Antes de proponer una respuesta, debo aclarar por qué he incluido a García Lorca, que murió ejecutado en 1936, y una obra como Yerma, que   —151→   se estrenó en 1934, dentro del teatro del exilio. Es una aclaración que para algunos lectores -sobre todo, los «trasterrados» o hijos de «trasterrados»- resultará obvia, pero no así para muchos lectores jóvenes, además de no pocos cuarentones y cincuentones. En efecto, García Lorca, el teatro de García Lorca, fue un componente esencial del teatro exiliado. Si la atrocidad de su muerte pudo simbolizar a tantas y tantas víctimas inocentes de la guerra y de la posguerra, sus obras dramáticas -que Margarita Xirgu reponía de forma constante en Buenos Aires, Montevideo y otras capitales latinoamericanas- y su propia imagen como dramaturgo, como poeta, como director de La Barraca, etc., lo convertían en la figura representativa de esos valores culturales de la República que ahora, obligadamente fuera de España, los españoles exiliados pugnaban por mantener en pie. Expresión máxima de cuanto vengo diciendo fue el estreno póstumo de La casa de Bernarda Alba, en el Teatro Avenida de Buenos Aires, por la compañía de Margarita Xirgu, el 8 de marzo de 1945. Ese estreno, como he destacado en otras ocasiones, fue el más importante, el más definitorio del teatro del exilio. A la vez, en España no se podían representar las obras de Lorca, ni se podía hablar de su teatro o de su poesía en las páginas literarias de los periódicos.
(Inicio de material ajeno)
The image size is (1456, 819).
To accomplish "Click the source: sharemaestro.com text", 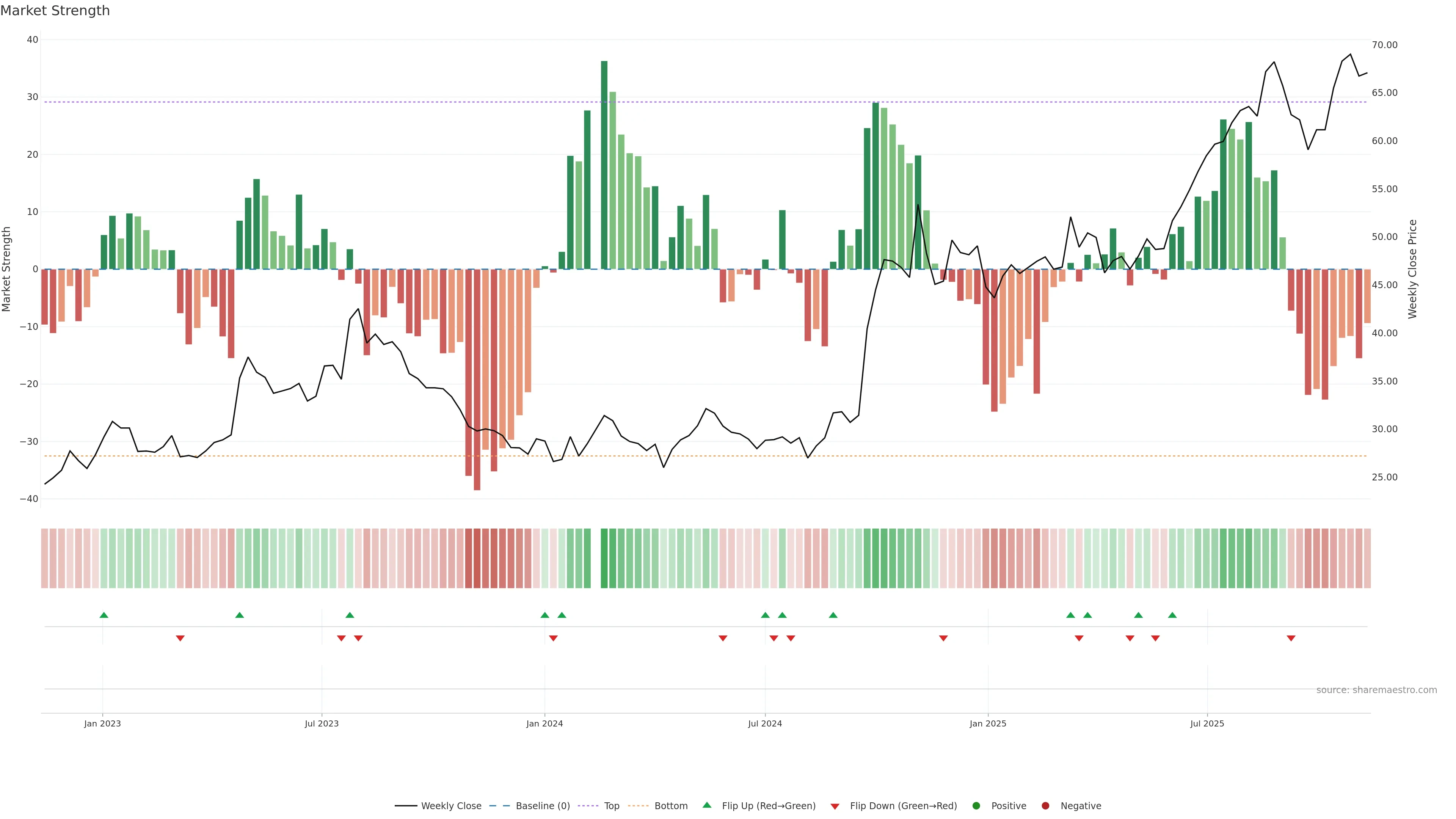I will coord(1376,690).
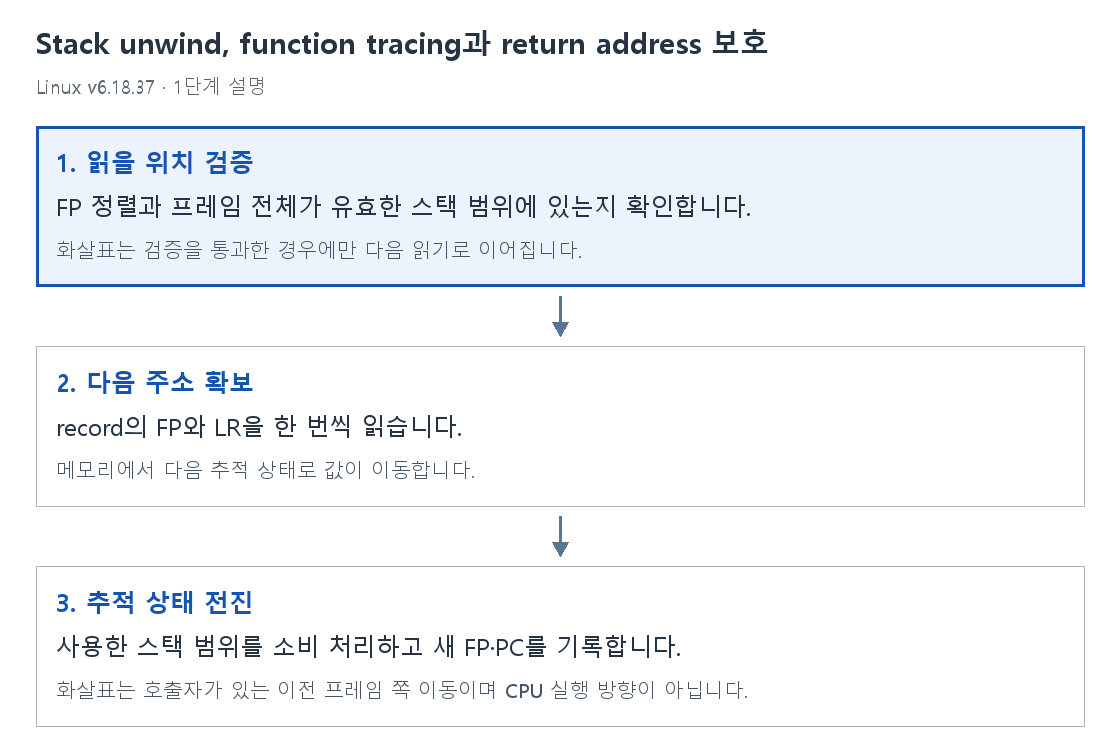Viewport: 1120px width, 754px height.
Task: Click the 'Linux v6.18.37 · 1단계 설명' subtitle
Action: [151, 86]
En 1954 se autorizó la edición de las Obras completas en la editorial Aguilar; y en 1961, el reestreno de Yerma por la compañía de Aurora Bautista. En el primer caso, la autorización se refería sólo a esa edición de lujo: papel biblia, encuadernación en piel, precio elevado y, por lo tanto, de circulación previsiblemente minoritaria; en el segundo, la censura prohibió que los periódicos y revistas publicaran reseñas de la función, y quienes asistieron a ésta contemplaron sorprendidos un formidable despliegue policial, no sólo a la puerta del teatro, sino también en el interior del mismo.
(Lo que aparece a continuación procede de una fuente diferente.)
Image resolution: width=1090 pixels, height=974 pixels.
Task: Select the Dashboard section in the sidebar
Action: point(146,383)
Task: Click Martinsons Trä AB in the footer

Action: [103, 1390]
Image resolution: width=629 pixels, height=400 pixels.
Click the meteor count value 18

Que las representaciones de Yerma transcurrieran al fin sin pena ni gloria (bien mirado, ¿qué otra cosa cabía esperar de la compañía y la primera actriz elegidas para la ocasión?) debió de tranquilizar al Gobierno, facilitando que éste autorizara también, en las temporadas siguientes, el estreno de determinadas obras, tanto de García Lorca (Bodas de sangre, La casa de Bernarda Alba, Mariana Pineda...) como de otros autores del exilio. La España de 1961 no era la de diez o quince años antes. En el plano estrictamente político, el Régimen ya no tenía mucho que temer del exilio. El fracaso de los exiliados, entre 1945 y 1948, para ofrecer una alternativa política con la suficiente credibilidad internacional, una alternativa unitaria y, por lo tanto, con los necesarios respaldos -dentro y fuera de España- para acabar con la dictadura; el pacto entre el general Franco y don Juan de Borbón (1948); el levantamiento de la sanción de   —152→   las Naciones Unidas, y el consiguiente retorno de embajadores (1950); el Concordato con el Vaticano y el acuerdo militar con Estados Unidos (1953)76... En el pugilato exilio-dictadura, todo iba ahora en una dirección que favorecía el mantenimiento de la dictadura. A comienzos de los sesenta, el mayor enemigo de Franco no estaba fuera, sino dentro de España. Ese enemigo era una nueva generación; una nueva generación que, no solamente por no haber hecho la guerra, sino -incluso- por conservar de la inmediata posguerra sólo lejanos recuerdos de infancia, había perdido el miedo traumático de sus mayores, y había salido a Europa y había comprendido que la culpa de la postración en que vivía el país era del régimen de Franco: un régimen, además de cruel, anacrónico. Por eso, los años sesenta fueron los años de la protesta -en las fábricas, en las minas, en las universidades, en la calle...- y de la formación de una conciencia democrática, sin la cual no se habría podido llegar a la España del 15 de junio de 197777.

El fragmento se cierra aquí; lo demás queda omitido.